"Show me the house you live in, and I'll tell how many car accidents you're gonna have!" According to a Stanford University research, that sentence actually makes sense.
The research was based on the images from Google Street View trying to find a possible correlation between the type of house in which a person lives and the probability that the same person has to be involved in an accident road.
Google Street View theorem
It all started by analyzing the data of 20,000 random clients of an insurance company who had taken out car insurance in Poland. The researchers and their team looked for the home addresses of the clients in Google Street View. They saved a shot of the houses exterior view and classified the images according to the housing type (condominium, independent house, terraced house, etc.), age of the building, and aesthetics & architecture.
Eventually, they matched these data with those provided by the insurance to extrapolate a probable correlation with the likelihood that a policyholder would file a complaint.
The researchers have discovered that the kind of home in which a client lives is a good predictor of the possibility that they will file an insurance claim.
Even knowing the state of the house could increase the probability that an insurance company will be able to identify a customer with a high tendency to submit complaints by 10%.

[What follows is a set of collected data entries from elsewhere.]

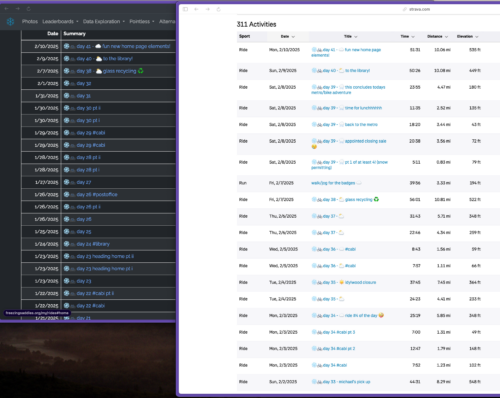Viewport: 500px width, 398px height.
Task: Open the Leaderboards dropdown menu
Action: (x=60, y=21)
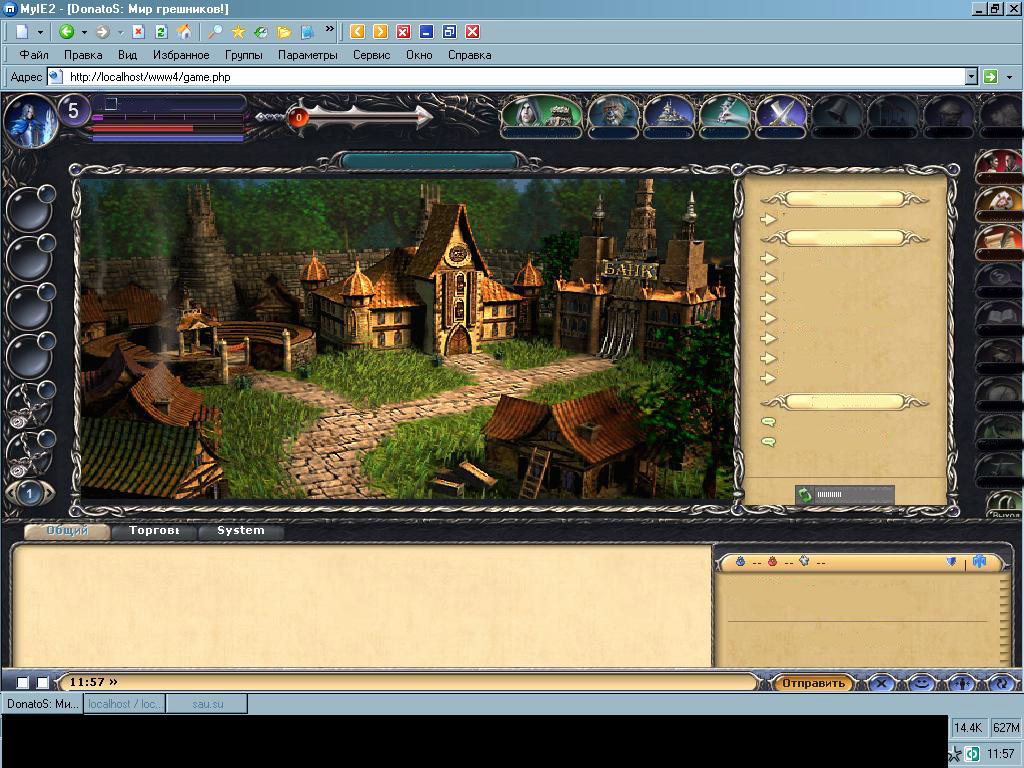Select the castle icon in top bar
Screen dimensions: 1024x768
pos(669,113)
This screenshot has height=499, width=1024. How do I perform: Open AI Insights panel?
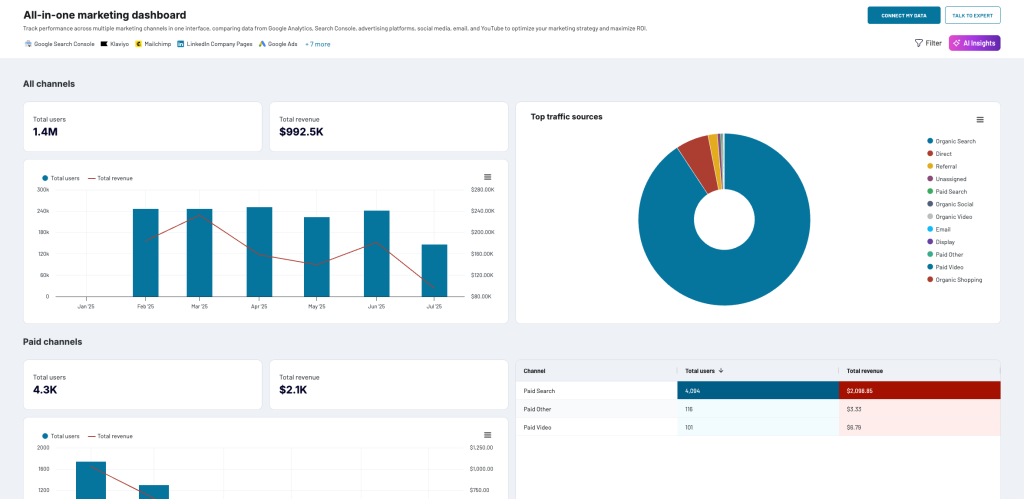(974, 43)
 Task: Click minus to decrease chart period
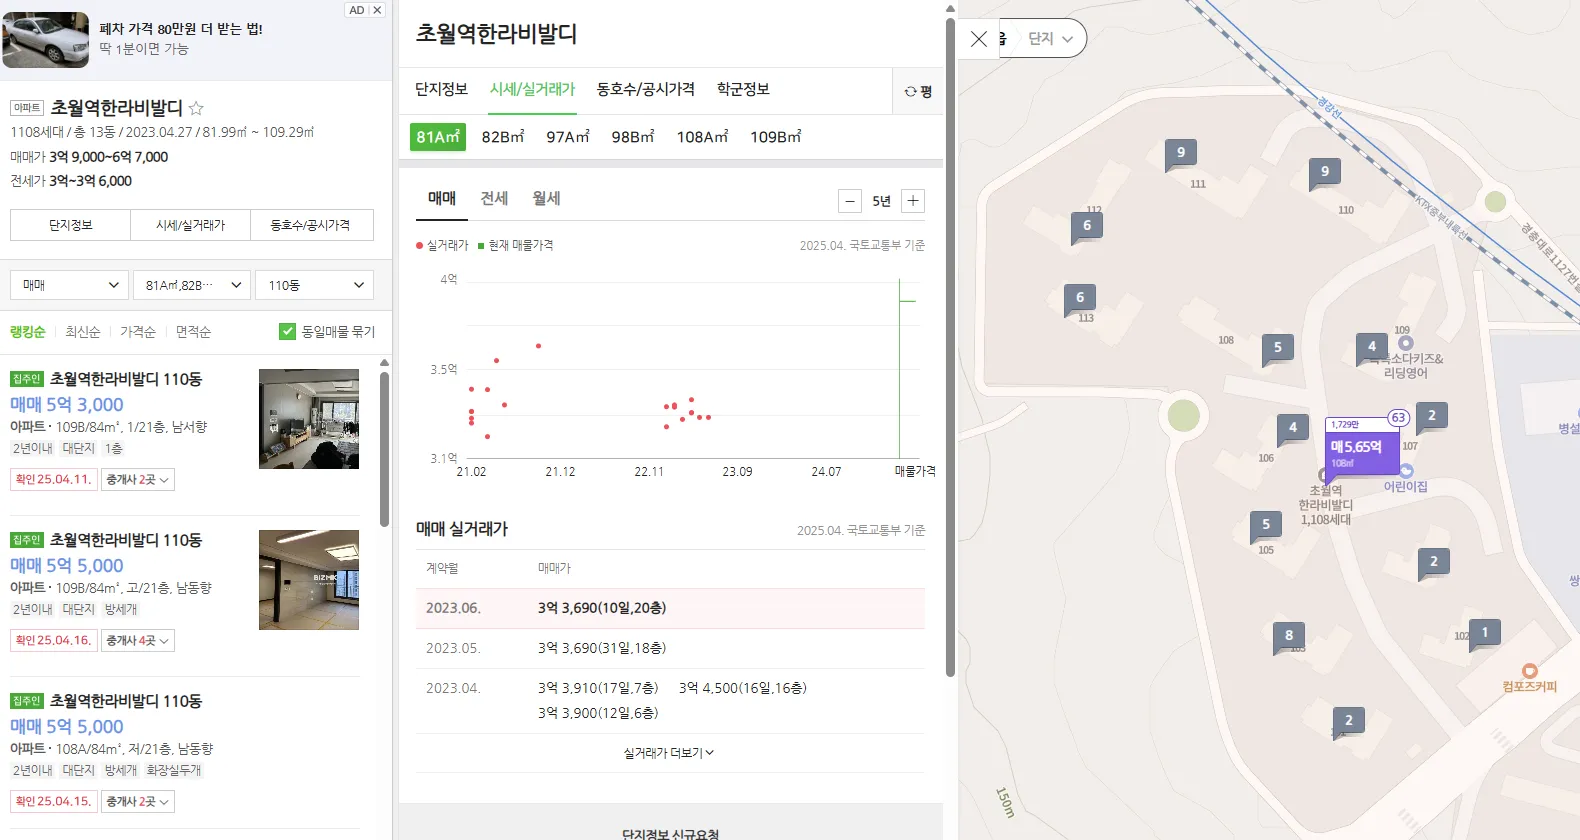(x=849, y=201)
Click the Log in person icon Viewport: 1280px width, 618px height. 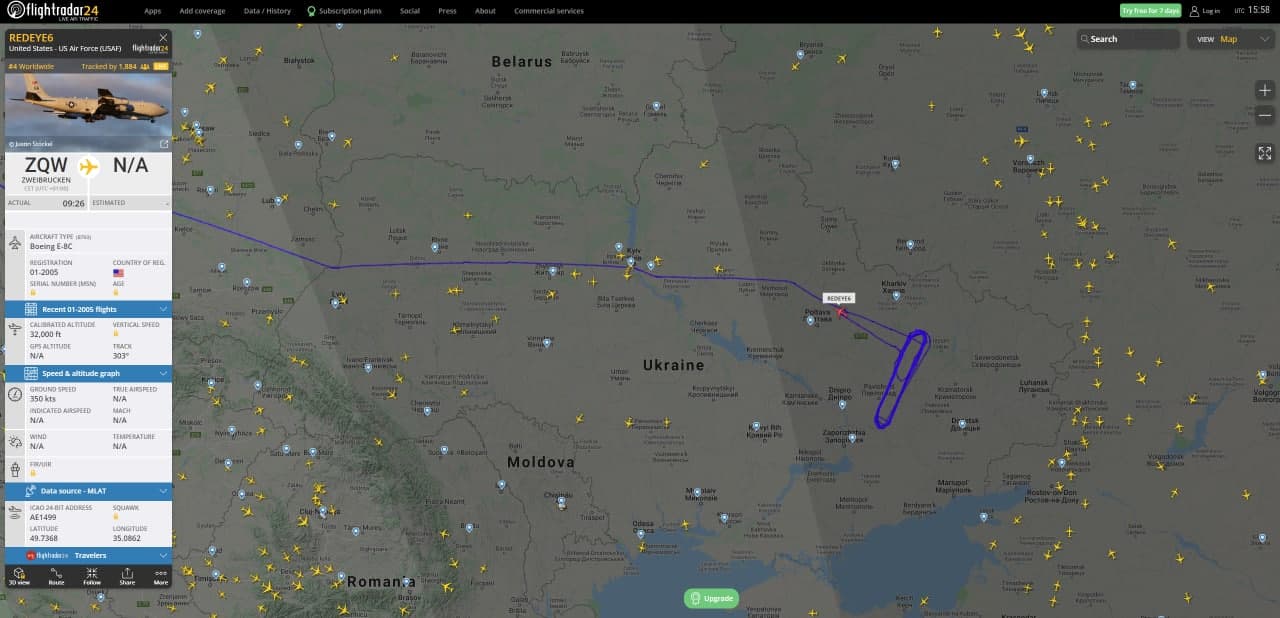pyautogui.click(x=1197, y=11)
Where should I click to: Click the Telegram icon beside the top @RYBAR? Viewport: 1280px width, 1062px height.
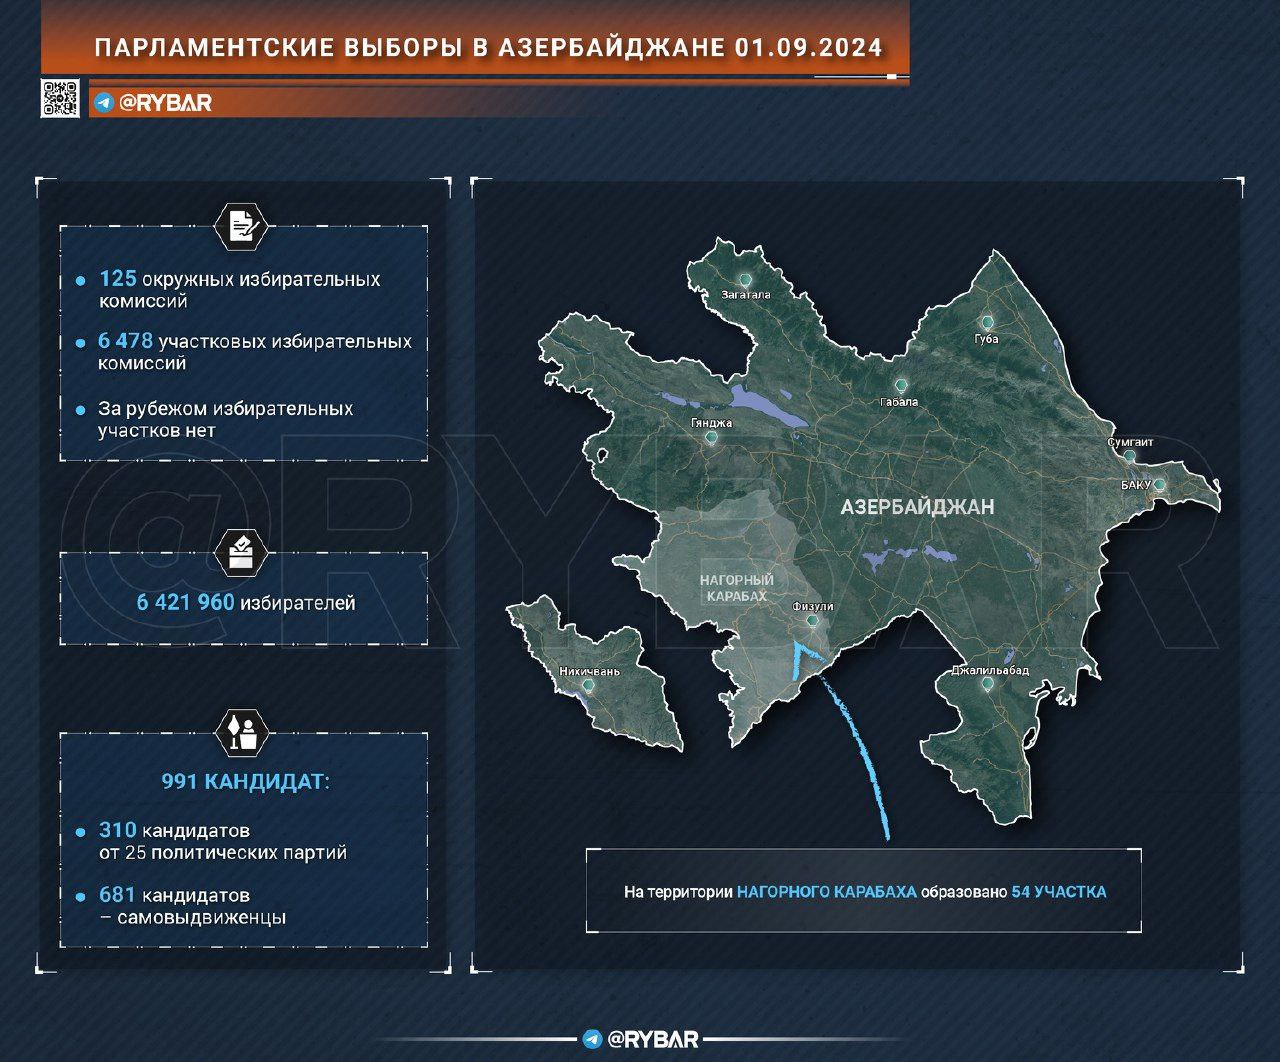(103, 103)
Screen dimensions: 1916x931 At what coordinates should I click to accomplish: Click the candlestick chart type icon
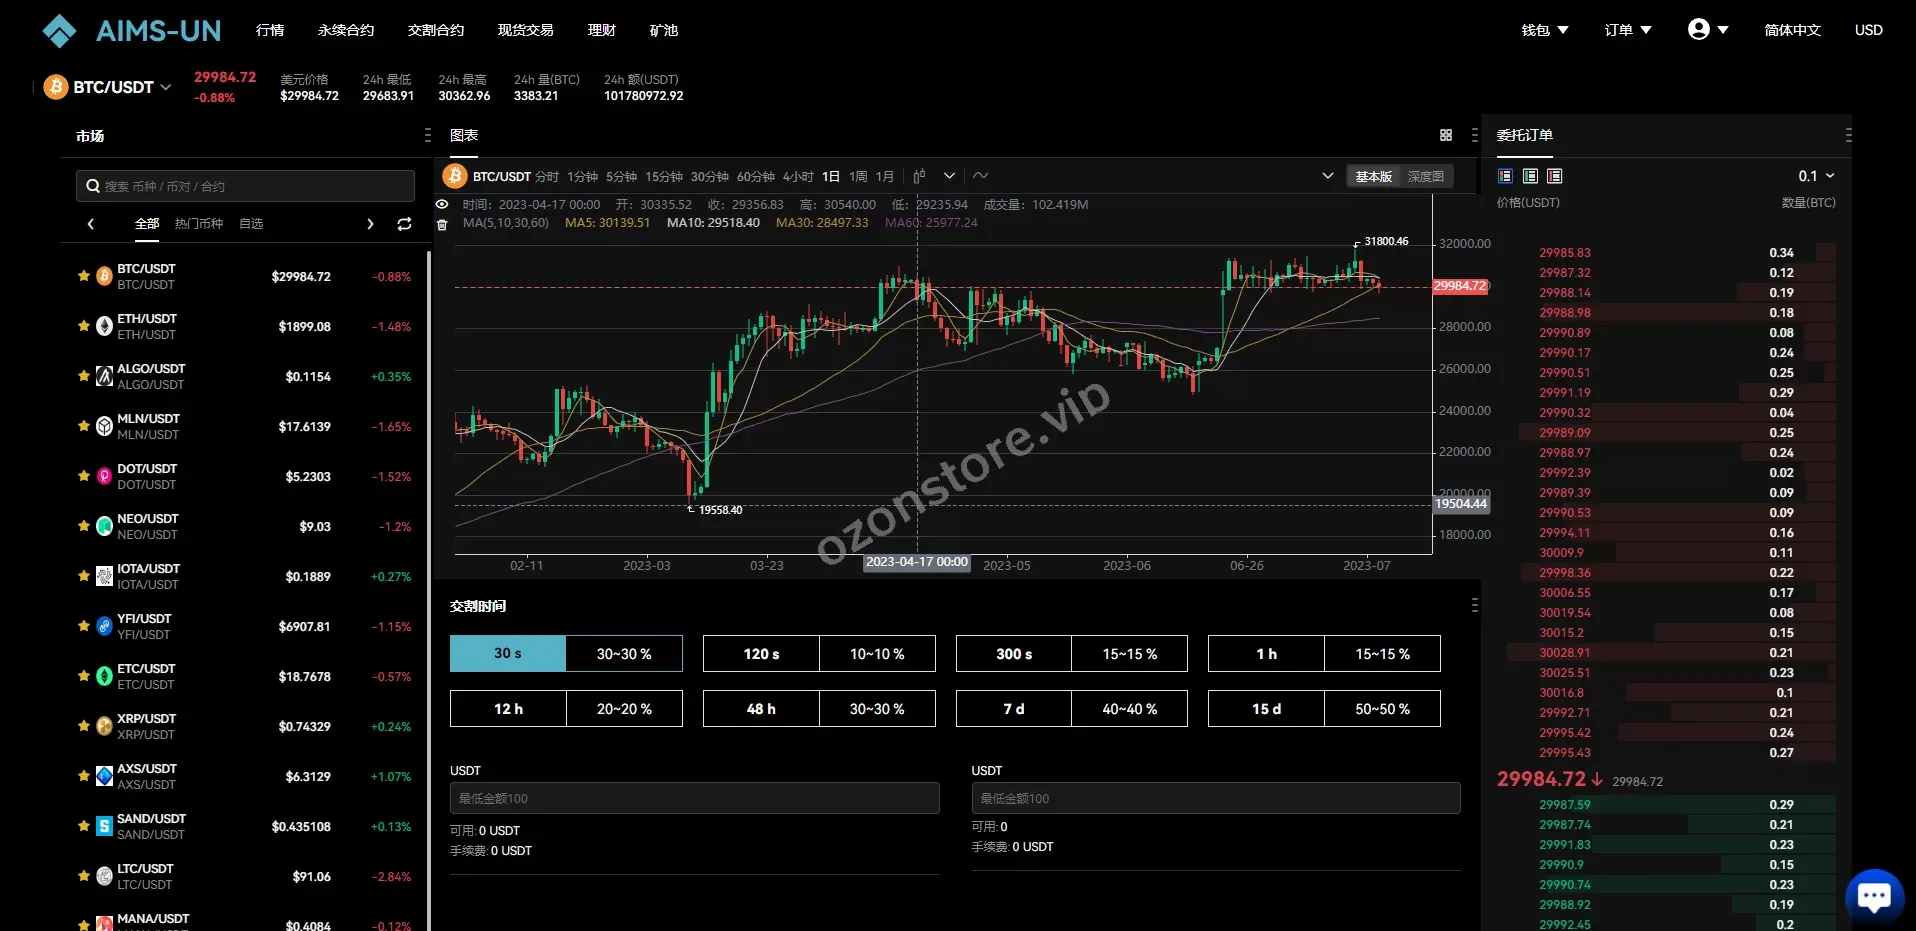click(x=919, y=176)
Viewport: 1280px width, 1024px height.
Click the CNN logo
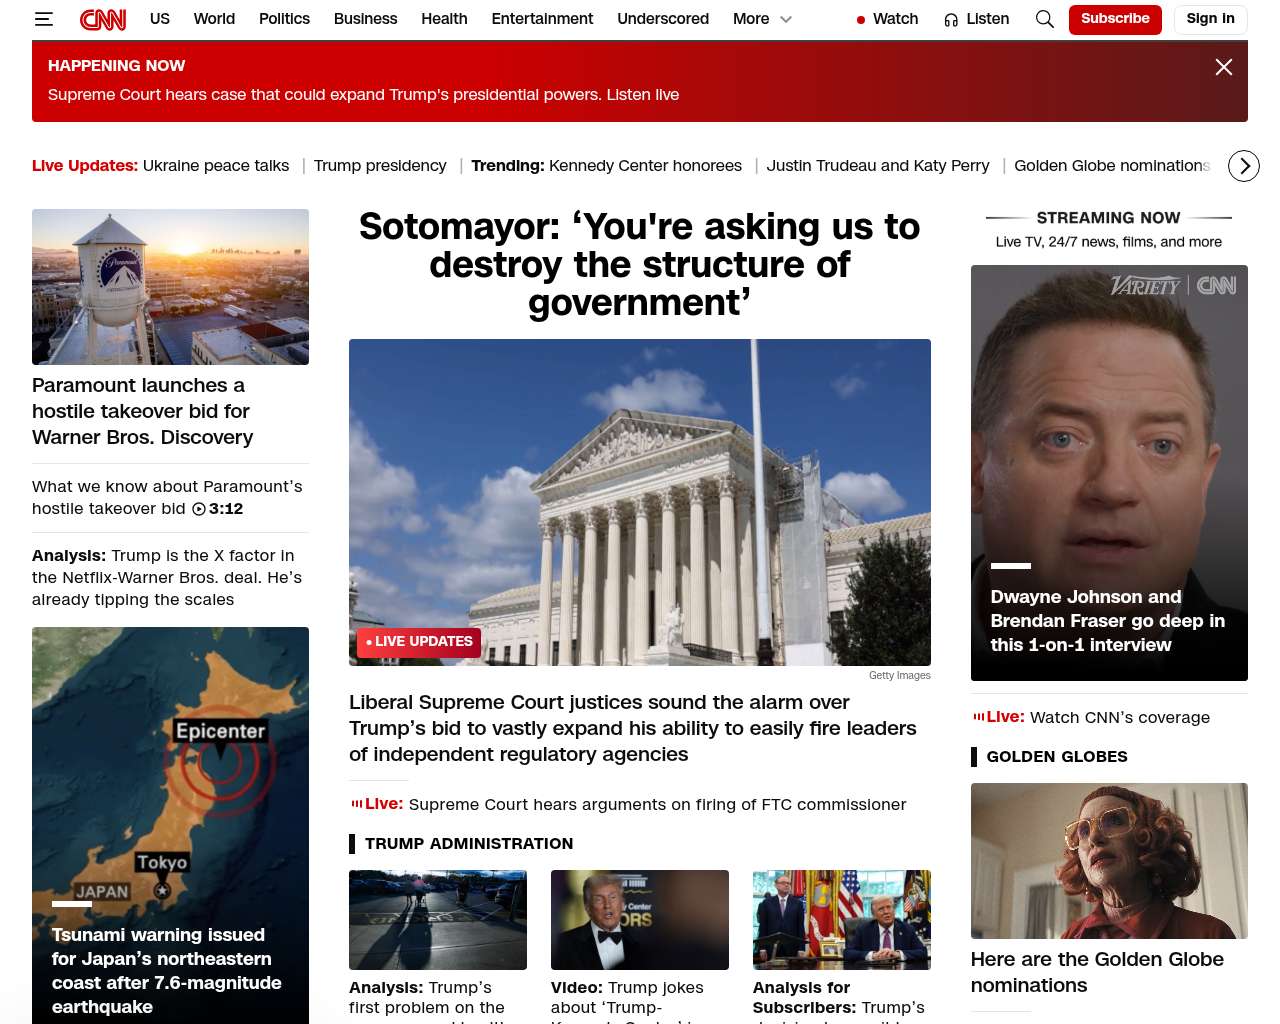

According to the researchers, the current research is only a "proof". The precision could be enhanced by utilizing a larger amount of data and using a more accurate analysis.
Using data such as the aesthetics and architecture of the house where you live - with the current regulations - goes far beyond the borders of the rights an insurance company can have on its clients.
The correlation between home and accidents could open a Pandora's box: More organizations could take advantage of the processed data. For example the insurance sector could be quickly followed by banks since there is a proven correlation between insurance risk models and the credit risk score.
There are also other similar studies
This is not the first time that Google Street View data has been used to extract sensitive and/or confidential information. Two years ago another Stanford research used images from Google Street View to explain how some cities in the United States had voted, starting with photos of parked cars. Thanks to an algorithm, the team was able to grasp the correlation between the types of vehicles and the US Census data resulting in an examination of the votes in the presidential elections in each district of 35 cities.
The question they tried to answer was: Given the arrangement of the vehicles in an area, could the algorithm accurately predict the demographic data recorded in the US Census and the presidential vote data? - The answer was Yes.
In this case, unlike the study that relates housing to car insurance customer profiles, some more details had been provided. For example, sedans were more closely linked with Democrats, while pickups were more "coordinated" with Republican owners.
"We have found that by traveling a city for 15 minutes counting sedans and trucks, it is possible to reliably determine whether the city has voted Democratic or Republican." - Researchers said.
Results that raise questions in both cases about how apparently harmless data-sets can filter personal information and how much organizations should be able to use them. And most importantly, what else can you discover about us using a simple web app or a social network?